Sous la tente, cette fois-ci, nous nous organisons. Nous nous préparons pour faire face à la situation imminente. Cette fois-ci, nous resterons sous la tente. Nous mettons la cape imperméable au dessus du tapis de sol, en la remontant bien sûr sur les côtés de la tente. Nous avons fait attention de ne plus monter la tente dans une pente. Les affaires ont toutes été placées dans des sacs poubelle en plastique, y compris la trousse de toilette, et les papiers, le sac de couchage et le Korrimat. Rien n'est déplié. J'utilise aussi un grand sac poubelle pour continuer l'installation imperméable des côtés de la tente, car la cape est trop petite pour tout couvrir.
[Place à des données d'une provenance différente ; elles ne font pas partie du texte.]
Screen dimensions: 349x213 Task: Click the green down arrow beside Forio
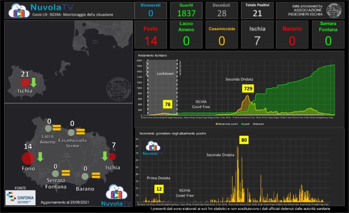tap(40, 157)
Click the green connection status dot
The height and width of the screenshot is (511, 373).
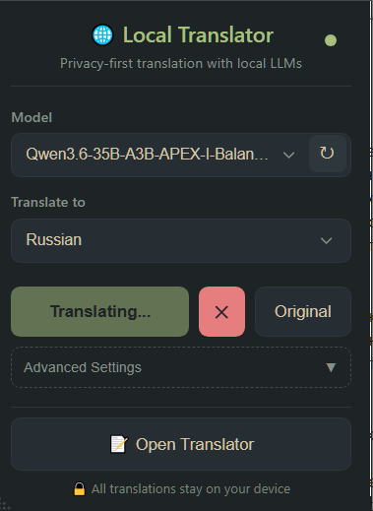click(331, 40)
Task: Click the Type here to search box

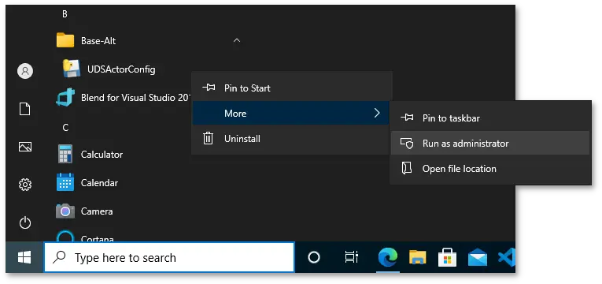Action: click(169, 257)
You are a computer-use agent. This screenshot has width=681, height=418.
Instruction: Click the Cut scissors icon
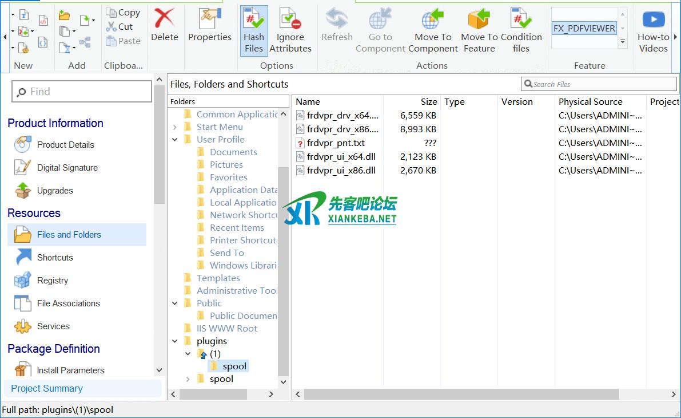(111, 26)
On n'a jamais assez de sacs poubelle sur soi ! En fait, une bâche ferait mieux l'affaire. Et je dors sans rien, à même le sol, pour éviter que les affaires soient mouillées, car si tout est mouillé, on ne peut plus se réchauffer.

Il pleut et l'eau pénètre dans la tente

Et ça arrive ! le bruit terrible de la pluie. Les trombes d'eau. Avec cette force inouïe. Nous nous serrons au maximum au centre de la tente. Ça y est, l'eau pénètre par les côtés. Le tissus plie et tombe, trempé, sur nos visages. Je repousse au maximum la cape imperméable vers les côtés car l'eau commence à nous envahir. Il n'est pas question de dormir. La hantise de ces nuits de pluie passées sous la tente !

Enfin, après avoir déversé son lot d'eau, la pluie se calme. C'est toujours comme ça. Ça ne s'arrête pas, mais ça tombe moins fort, et cela s'entend nettement au son de la pluie qui se fait plus doux, ce qui nous permet de nous endormir. Alors, là, seulement à ce moment, j'ai sorti mon duvet, et me suis emmitouflée dans sa chaleur, et j'ai dormi.